## [Brief 1]
Copy the entries word for word, from the line containing "Task: Redo entry in Part B toolbar" through the last line of the entries.

## [Source extract]
2021-10-01-pyproj

Converting between coordinate systems with Pyproj

Pyproj is a helpful tool to use when you want to change your data's coordinate system

In [1]:
import xarray
import pyproj
import matplotlib.pyplot as plt
import cartopy.crs as ccrs
import numpy

Sample data in polar projection

The sample dataset here is MEaSUREs BedMachine Antarctica, Version 2

In [2]:
data = xarray.open_dataset('/g/data/v45/pas561/bedmachineant/BedMachineAntarctica_2020-07-15_v02.nc', chunks={'x': 5000, 'y': 5000})

The dataset is quite large, 13333 by 13333 points. To make it easier to work with I'll subset the data to every 100th row and column

In [3]:
subset = data.isel(x=slice(None, None, 100), y=slice(None, None, 100))
subset.surface.plot()
Out[3]:
<matplotlib.collections.QuadMesh at 0x7fa9fc5aba00>

As you can see the dataset is in a polar projection. Rather than having latitude and longitude coordinates it has 'x' and 'y' values, both in units of metres.

In [4]:
subset.x[:5]
Out[4]:
<xarray.DataArray 'x' (x: 5)>
array([-3333000, -3283000, -3233000, -3183000, -3133000], dtype=int32)
Coordinates:
  * x        (x) int32 -3333000 -3283000 -3233000 -3183000 -3133000
Attributes:
    long_name:      Cartesian x-coordinate
    standard_name:  projection_x_coordinate
    units:          meter

There is information about the projection in the file metadata. The data is in a 'Polar Stereographic South' projection.

Also note the 'proj4' attribute - proj4 is a standard tool for working with cartographic projections. This is saying that the proj4 id of the projection is 'epsg:3031' (EPSG codes are standard names for different projections).

In [5]:
subset.attrs
Out[5]:
{'Conventions': 'CF-1.7',
 'Title': 'BedMachine Antarctica',
 'Author': 'Mathieu Morlighem',
 'version': '15-Jul-2020 (v2.0)',
 'nx': 13333.0,
 'ny': 13333.0,
 'Projection': 'Polar Stereographic South (71S,0E)',
 'proj4': '+init=epsg:3031',
 'sea_water_density (kg m-3)': 1027.0,
 'ice_density (kg m-3)': 917.0,
 'xmin': -3333000,
 'ymax': 3333000,
 'spacing': 500,
 'no_data': -9999.0,
 'license': 'No restrictions on access or use',
 'Data_citation': 'Morlighem M. et al., (2019), Deep glacial troughs and stabilizing ridges unveiled beneath the margins of the Antarctic ice sheet, Nature Geoscience (accepted)',
 'Notes': 'Data processed at the Department of Earth System Science, University of California, Irvine'}

Converting coordinates with Pyproj

'pyproj' is a Python interface to proj4. We can use it to convert between different coordinate systems. The EPSG code for basic lat-lon coordinates is 'epsg:4326'.

## [Brief 2]
What EPSG code does the pyproj notebook give for basic lat-lon coordinates?

[Entries on where items appear]
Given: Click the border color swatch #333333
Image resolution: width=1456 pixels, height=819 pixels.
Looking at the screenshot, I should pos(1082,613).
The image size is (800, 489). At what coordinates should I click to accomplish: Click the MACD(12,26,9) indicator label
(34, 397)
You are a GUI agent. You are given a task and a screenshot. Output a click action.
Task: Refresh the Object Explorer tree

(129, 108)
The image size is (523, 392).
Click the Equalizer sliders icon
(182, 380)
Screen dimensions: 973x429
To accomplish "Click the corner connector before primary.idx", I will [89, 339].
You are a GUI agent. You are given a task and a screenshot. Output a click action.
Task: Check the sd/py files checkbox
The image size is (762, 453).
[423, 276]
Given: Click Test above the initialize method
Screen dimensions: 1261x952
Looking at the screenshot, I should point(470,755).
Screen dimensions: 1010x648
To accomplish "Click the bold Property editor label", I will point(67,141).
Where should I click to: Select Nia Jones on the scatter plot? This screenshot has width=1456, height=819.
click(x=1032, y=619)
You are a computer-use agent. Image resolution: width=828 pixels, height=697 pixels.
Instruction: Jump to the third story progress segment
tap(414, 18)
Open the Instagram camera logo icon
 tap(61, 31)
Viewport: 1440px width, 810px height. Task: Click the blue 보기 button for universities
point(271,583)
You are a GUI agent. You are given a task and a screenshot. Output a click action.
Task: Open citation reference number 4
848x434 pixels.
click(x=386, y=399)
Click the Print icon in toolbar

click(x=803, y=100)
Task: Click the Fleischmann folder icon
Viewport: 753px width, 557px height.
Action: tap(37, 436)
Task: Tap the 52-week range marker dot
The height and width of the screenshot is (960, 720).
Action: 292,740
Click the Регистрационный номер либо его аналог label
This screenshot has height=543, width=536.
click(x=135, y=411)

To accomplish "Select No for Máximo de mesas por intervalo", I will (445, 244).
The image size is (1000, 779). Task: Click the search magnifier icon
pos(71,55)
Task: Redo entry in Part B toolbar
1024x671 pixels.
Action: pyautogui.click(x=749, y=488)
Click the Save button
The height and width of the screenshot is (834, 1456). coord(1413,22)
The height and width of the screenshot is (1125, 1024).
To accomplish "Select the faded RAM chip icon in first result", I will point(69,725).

## [Response 1]
Task: Redo entry in Part B toolbar
1024x671 pixels.
Action: pyautogui.click(x=749, y=488)
Click the Save button
The height and width of the screenshot is (834, 1456). coord(1413,22)
The height and width of the screenshot is (1125, 1024).
To accomplish "Select the faded RAM chip icon in first result", I will point(69,725).

## [Response 2]
epsg:4326